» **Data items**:
=== Begin Enclosure ===
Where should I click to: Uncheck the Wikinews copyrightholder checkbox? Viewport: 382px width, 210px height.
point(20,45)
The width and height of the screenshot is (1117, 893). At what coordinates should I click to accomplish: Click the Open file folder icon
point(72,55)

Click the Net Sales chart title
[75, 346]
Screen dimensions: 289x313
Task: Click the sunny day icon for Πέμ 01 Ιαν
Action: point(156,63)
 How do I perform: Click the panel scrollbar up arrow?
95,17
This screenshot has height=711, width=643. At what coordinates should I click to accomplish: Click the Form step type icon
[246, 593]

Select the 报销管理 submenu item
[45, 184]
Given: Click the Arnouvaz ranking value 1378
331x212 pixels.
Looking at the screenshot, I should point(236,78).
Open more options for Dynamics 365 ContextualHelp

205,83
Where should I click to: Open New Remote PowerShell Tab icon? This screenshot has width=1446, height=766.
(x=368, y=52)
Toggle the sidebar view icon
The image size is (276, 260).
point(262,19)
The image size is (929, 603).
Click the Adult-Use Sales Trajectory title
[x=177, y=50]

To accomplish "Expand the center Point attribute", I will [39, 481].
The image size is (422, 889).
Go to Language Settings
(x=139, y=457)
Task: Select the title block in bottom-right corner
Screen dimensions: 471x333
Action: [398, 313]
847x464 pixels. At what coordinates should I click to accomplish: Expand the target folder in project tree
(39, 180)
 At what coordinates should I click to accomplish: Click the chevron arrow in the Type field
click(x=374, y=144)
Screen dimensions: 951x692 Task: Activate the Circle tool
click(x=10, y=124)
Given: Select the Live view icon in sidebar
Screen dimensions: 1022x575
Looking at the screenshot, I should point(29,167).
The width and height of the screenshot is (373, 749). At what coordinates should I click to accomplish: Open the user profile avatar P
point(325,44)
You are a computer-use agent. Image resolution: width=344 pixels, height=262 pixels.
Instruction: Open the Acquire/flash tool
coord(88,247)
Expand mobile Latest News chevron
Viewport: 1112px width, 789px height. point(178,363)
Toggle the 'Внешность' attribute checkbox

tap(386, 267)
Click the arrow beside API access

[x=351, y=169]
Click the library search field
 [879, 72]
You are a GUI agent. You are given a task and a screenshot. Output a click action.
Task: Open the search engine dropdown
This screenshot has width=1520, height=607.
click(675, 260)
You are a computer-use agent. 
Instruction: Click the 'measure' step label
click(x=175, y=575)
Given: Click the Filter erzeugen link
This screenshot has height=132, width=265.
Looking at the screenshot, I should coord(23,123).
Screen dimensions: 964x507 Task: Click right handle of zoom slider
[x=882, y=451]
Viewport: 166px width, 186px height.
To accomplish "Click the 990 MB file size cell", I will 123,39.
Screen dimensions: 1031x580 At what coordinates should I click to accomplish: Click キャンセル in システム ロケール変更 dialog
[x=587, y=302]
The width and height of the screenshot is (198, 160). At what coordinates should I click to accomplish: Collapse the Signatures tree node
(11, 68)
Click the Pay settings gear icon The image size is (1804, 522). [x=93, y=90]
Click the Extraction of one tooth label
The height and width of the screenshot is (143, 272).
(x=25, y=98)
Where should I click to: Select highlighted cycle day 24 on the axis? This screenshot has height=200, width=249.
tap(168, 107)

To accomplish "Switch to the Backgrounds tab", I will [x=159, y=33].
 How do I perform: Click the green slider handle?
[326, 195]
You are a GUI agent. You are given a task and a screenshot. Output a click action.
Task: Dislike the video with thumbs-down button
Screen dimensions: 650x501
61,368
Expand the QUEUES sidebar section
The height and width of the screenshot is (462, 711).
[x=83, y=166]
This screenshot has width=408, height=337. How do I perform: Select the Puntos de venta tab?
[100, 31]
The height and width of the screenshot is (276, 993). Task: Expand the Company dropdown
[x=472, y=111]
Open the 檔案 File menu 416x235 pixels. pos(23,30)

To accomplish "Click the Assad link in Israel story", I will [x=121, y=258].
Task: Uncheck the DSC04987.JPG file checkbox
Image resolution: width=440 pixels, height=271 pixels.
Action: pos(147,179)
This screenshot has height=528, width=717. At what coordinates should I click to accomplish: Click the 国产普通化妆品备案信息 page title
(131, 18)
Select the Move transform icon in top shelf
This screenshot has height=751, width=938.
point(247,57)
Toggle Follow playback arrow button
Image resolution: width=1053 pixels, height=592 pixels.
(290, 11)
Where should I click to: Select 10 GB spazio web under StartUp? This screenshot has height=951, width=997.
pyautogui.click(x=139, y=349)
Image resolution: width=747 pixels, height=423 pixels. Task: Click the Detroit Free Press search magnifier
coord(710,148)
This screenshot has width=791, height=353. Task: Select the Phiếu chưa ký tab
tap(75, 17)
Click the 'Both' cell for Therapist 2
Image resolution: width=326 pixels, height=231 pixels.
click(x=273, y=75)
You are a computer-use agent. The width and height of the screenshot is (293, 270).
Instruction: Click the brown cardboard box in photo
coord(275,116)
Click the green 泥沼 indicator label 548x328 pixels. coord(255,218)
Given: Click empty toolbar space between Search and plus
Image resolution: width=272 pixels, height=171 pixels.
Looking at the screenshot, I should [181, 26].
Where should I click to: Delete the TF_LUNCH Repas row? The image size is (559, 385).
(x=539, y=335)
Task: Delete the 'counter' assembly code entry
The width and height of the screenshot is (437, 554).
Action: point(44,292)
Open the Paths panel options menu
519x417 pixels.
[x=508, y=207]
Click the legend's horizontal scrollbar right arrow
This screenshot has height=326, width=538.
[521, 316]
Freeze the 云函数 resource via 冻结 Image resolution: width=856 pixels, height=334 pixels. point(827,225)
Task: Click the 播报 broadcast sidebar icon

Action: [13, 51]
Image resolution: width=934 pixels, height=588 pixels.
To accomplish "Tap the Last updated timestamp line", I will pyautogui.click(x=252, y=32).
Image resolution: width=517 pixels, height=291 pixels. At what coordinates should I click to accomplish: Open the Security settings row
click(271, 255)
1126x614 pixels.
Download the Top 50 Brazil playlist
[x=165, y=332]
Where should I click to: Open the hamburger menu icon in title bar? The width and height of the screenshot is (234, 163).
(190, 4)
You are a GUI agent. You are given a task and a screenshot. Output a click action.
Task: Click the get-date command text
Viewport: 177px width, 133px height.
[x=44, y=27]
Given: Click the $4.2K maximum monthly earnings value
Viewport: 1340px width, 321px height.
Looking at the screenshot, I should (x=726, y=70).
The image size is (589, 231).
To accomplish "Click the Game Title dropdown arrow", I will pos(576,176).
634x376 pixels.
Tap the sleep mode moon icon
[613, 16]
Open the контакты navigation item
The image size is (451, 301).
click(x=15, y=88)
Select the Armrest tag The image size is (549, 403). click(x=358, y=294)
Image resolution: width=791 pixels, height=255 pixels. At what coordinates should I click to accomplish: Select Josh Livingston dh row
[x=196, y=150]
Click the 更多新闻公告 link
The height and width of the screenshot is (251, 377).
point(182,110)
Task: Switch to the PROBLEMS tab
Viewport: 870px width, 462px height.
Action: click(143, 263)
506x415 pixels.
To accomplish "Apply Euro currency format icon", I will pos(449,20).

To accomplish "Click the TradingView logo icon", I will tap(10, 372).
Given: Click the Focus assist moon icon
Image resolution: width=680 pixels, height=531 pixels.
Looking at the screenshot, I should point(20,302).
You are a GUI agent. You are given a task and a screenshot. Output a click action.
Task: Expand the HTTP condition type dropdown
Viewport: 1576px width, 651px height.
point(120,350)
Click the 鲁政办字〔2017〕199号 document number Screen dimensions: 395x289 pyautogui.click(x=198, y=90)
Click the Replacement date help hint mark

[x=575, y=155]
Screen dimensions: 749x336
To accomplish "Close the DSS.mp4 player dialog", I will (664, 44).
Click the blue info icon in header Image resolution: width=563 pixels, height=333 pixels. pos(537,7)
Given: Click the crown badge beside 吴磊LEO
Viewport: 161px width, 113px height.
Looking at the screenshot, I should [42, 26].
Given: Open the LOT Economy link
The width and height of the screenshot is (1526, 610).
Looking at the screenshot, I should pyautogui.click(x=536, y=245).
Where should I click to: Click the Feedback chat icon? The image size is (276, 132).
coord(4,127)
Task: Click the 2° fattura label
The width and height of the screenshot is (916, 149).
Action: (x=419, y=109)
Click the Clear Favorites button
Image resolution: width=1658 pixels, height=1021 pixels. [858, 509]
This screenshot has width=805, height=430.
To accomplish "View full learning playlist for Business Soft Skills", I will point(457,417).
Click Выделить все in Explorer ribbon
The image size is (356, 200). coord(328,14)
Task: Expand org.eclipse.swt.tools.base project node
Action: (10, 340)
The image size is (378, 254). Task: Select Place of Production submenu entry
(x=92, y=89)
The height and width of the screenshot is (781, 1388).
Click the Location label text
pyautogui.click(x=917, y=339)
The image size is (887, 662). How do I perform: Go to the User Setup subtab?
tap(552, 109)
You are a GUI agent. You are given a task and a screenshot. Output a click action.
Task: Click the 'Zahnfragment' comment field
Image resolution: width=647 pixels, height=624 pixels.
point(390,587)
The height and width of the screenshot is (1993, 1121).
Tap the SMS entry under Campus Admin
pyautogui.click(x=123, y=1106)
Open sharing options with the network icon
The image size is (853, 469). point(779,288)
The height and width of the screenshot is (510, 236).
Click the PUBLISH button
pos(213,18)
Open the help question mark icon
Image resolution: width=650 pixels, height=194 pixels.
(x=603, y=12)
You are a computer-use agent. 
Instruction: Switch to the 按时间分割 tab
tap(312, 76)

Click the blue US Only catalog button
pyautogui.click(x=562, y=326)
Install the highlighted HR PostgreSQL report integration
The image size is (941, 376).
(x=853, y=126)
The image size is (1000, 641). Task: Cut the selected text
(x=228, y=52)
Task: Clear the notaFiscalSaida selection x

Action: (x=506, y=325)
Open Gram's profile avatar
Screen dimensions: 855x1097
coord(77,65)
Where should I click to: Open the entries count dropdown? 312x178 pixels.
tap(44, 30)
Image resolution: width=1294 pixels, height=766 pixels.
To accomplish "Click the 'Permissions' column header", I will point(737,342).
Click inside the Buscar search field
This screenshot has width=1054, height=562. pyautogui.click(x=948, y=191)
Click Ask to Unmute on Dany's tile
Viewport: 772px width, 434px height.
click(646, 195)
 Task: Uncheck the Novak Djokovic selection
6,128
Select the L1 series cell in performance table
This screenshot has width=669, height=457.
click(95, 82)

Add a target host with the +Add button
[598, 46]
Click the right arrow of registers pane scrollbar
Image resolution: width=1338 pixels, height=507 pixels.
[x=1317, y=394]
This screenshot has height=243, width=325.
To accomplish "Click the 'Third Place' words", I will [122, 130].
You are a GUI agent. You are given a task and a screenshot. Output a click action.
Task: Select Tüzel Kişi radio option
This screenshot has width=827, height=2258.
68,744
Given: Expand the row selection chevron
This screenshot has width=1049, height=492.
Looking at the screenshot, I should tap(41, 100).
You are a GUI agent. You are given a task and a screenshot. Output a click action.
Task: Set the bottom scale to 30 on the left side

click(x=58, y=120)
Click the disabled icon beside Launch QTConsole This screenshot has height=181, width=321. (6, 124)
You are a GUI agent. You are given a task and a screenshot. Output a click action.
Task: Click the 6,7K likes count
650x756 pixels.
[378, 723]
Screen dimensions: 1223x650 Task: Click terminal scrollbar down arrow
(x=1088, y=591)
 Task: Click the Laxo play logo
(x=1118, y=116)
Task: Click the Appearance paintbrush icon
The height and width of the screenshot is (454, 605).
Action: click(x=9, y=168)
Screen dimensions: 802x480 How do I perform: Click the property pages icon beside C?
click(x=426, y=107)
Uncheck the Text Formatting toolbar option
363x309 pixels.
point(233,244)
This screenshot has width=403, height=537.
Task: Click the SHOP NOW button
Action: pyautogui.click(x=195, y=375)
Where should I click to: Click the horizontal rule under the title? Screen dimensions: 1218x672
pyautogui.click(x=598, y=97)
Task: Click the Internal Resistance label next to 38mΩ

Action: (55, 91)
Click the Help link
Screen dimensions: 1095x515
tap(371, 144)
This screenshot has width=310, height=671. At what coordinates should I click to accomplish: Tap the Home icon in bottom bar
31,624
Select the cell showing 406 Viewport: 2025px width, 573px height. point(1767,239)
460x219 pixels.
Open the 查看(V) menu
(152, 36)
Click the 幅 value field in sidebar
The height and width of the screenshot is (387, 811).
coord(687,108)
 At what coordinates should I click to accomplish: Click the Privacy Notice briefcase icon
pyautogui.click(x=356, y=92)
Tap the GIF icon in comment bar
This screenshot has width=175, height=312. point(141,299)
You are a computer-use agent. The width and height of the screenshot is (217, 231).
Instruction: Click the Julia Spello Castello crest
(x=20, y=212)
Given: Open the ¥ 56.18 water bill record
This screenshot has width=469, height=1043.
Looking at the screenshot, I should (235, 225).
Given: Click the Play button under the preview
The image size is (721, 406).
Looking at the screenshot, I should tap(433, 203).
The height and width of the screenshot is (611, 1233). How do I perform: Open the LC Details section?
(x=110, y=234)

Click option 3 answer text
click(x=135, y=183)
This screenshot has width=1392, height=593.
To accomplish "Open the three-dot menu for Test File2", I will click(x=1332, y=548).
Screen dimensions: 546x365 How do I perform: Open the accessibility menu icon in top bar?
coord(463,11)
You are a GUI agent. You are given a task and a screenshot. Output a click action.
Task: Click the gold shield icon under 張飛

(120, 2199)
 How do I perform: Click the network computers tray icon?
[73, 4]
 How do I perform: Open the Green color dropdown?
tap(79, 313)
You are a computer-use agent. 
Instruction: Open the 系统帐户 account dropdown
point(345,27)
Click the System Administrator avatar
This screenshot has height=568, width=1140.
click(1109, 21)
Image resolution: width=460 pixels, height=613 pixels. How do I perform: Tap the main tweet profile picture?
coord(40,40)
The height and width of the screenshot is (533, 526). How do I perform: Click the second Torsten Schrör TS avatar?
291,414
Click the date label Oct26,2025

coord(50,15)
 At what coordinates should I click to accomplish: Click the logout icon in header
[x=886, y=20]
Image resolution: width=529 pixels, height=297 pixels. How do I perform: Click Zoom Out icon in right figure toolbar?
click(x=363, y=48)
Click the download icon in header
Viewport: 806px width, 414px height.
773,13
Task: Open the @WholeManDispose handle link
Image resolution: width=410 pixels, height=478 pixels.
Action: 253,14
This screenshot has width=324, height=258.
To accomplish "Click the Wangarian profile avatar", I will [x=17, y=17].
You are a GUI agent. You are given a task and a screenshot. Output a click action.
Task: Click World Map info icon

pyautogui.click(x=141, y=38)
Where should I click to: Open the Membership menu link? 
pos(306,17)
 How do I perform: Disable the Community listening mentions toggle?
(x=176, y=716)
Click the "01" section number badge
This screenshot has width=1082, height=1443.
=== End Enclosure ===
» **Your objective**: Starting at the first line of the records above, please copy every line exactly through the line containing "Task: Select the title", and stop there.

» **Task output**:
Where should I click to: Uncheck the Wikinews copyrightholder checkbox? Viewport: 382px width, 210px height.
point(20,45)
The width and height of the screenshot is (1117, 893). At what coordinates should I click to accomplish: Click the Open file folder icon
point(72,55)

Click the Net Sales chart title
[75, 346]
Screen dimensions: 289x313
Task: Click the sunny day icon for Πέμ 01 Ιαν
Action: point(156,63)
 How do I perform: Click the panel scrollbar up arrow?
95,17
This screenshot has height=711, width=643. At what coordinates should I click to accomplish: Click the Form step type icon
[246, 593]

Select the 报销管理 submenu item
[45, 184]
Given: Click the Arnouvaz ranking value 1378
331x212 pixels.
Looking at the screenshot, I should point(236,78).
Open more options for Dynamics 365 ContextualHelp

205,83
Where should I click to: Open New Remote PowerShell Tab icon? This screenshot has width=1446, height=766.
(x=368, y=52)
Toggle the sidebar view icon
The image size is (276, 260).
point(262,19)
The image size is (929, 603).
Click the Adult-Use Sales Trajectory title
[x=177, y=50]

To accomplish "Expand the center Point attribute", I will [39, 481].
The image size is (422, 889).
Go to Language Settings
(x=139, y=457)
Task: Select the title block in bottom-right corner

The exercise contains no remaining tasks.